AAUP Truman chapter meeting, February 19, 2013
Attendance: Marc Becker, James Harmon, Wolfgang Hoeschele, Sylvia Macauley, Marc Rice, Tom Zoumaras
1. University Conference Day on February 21. Marc Becker and Marc rice coordinated the program for our session, “Understanding the challenges of public sector employment.” Rebecca McClanahan will be there, while Richard Von Glahn of Jobs with Justice will take part via Skype call. Some organizational issues were discussed, including having a webcam and microphone available.
2. Missouri budget situation. At the Kansas City AAUP meeting, Amy Blouin of the Missouri Budget Project gave a presentation, featuring among other things the highly regressive Missouri tax structure (which has become more regressive), the low state revenues (lower as a percentage of personal income in the state than it has ever been at any time since 1981), and the long time until inflation-adjusted state revenues may once again reach the levels from 2008 (this will take at least until 2029). Marc Becker passed out a paper with the Powerpoint slides of that presentation; the report on which it is based is available at the organization’s website: http://www.mobudget.org/home.html. This situation has major impacts on funding for higher education as well as other parts of public spending. Marc suggested we bring Amy Blouin to campus to present this information. It will be important to do this in collaboration with other groups so that there will be a good audience. No decision was made.

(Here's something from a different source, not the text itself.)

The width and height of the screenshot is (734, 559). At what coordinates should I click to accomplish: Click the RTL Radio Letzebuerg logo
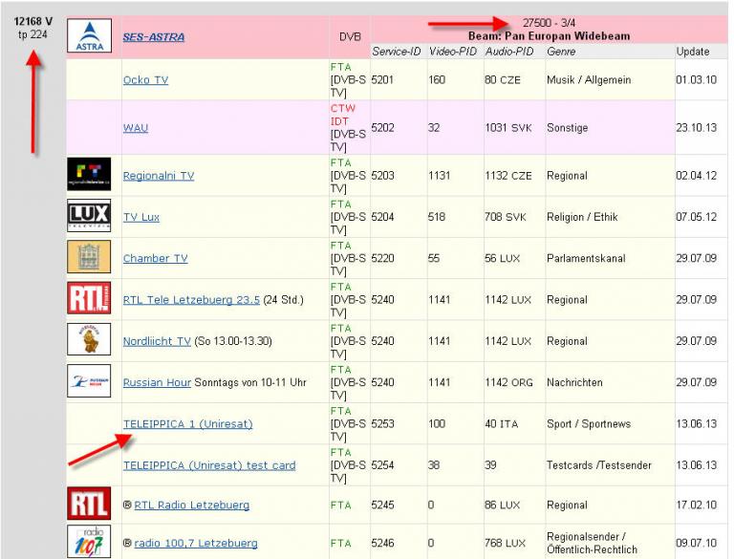point(89,504)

3. University budget situation. Troy Paino’s presentation at the All-University Meeting he had called the day before was discussed; Marc Rica and Marc Becker also talked about their meeting with Provost Joan Poor. At the time of that meeting, she had been fairly optimistic about the budget situation, but that was before new information came in that Paino talked about.

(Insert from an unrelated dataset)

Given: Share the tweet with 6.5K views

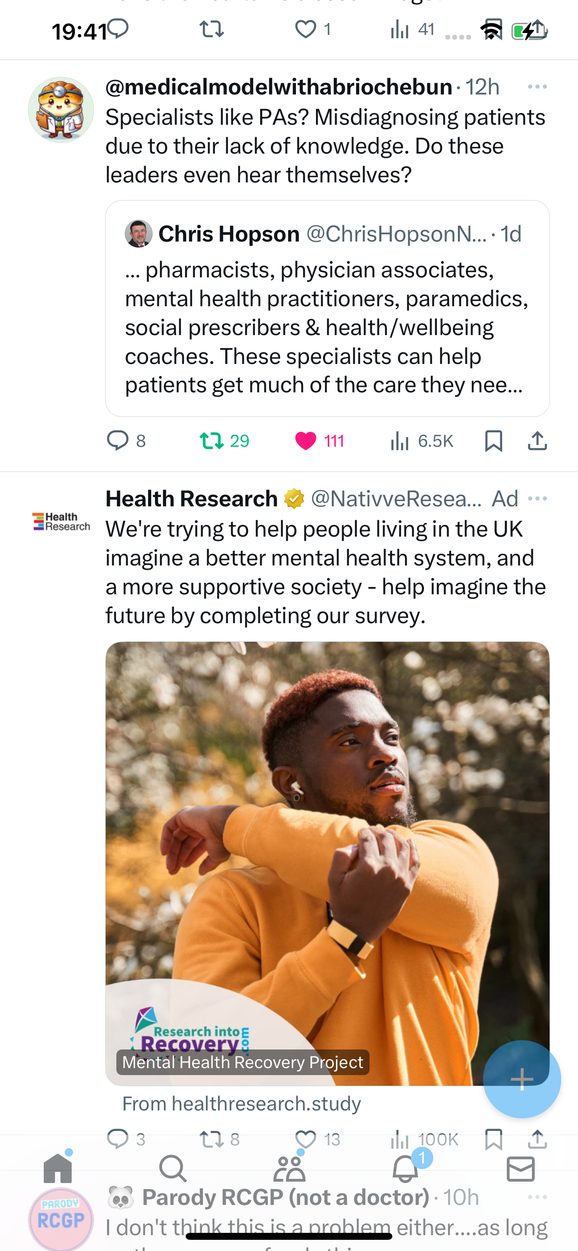Looking at the screenshot, I should [x=537, y=440].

4. Termination of Doug Davenport’s position as Dean of the School of Social and Cultural Studies. Tom Zoumaras expressed his dismay at how this situation had been handled. He could see no cause for dismissal. He has talked with both President Paino and Provost Poor (the latter called a meeting with department chairs which TZ couldn’t attend, but he met with her separately later that day). Poor has stated that it was not one incident that was the cause, but rather a series of small cumulative problems. Paino backed her up on a Sunday meeting and she announced the decision on Monday. Davenport says that he was blindsided; he did not see this coming. TZ suspects that DD may have pushed too hard on behalf of faculty, such as individual psychology professors not wanting to move to Barnett along with the department as a whole. He finds that the process of dismissal is a serious violation of AAUP guidelines, and it would make it difficult for DD to apply for any administrative positions elsewhere if he wants to do that. He found JP’s answers to some questions (e.g., about performance reviews of DD) evasive, and department chairs were not consulted in the process. DD’s performance evaluations were very good, his work to ensure summer research grants and to support internships was commendable.
Marc B. raised the question as to whether the AAUP ever looks into such situations on behalf of administrators as opposed to faculty; he will look into it.
Note regarding point 4 above: David Robinson’s view on the matter of AAUP and administrators, solicited by Marc Becker, is as follows:
There are no AAUP guidelines where appointment of administrators is
concerned; they serve at the pleasure of their supervisors. Doug still
has his faculty position. AAUP can certainly get involved if the
post-administrator faculty member is mistreated.
Occasionally, probably rarely, faculty organizes to support a dismissed
administrator (such as president of U Virginia last year); in those
cases, AAUP can simply ask governing boards to “please pay attention to
clear voice of faculty governance.” If Faculty Senate is not ready to
condemn Joan and come to Doug’s rescue, AAUP has very little role to
play, officially. AAUP members can do or say whatever they think that
they should, as public citizens and members of the university community.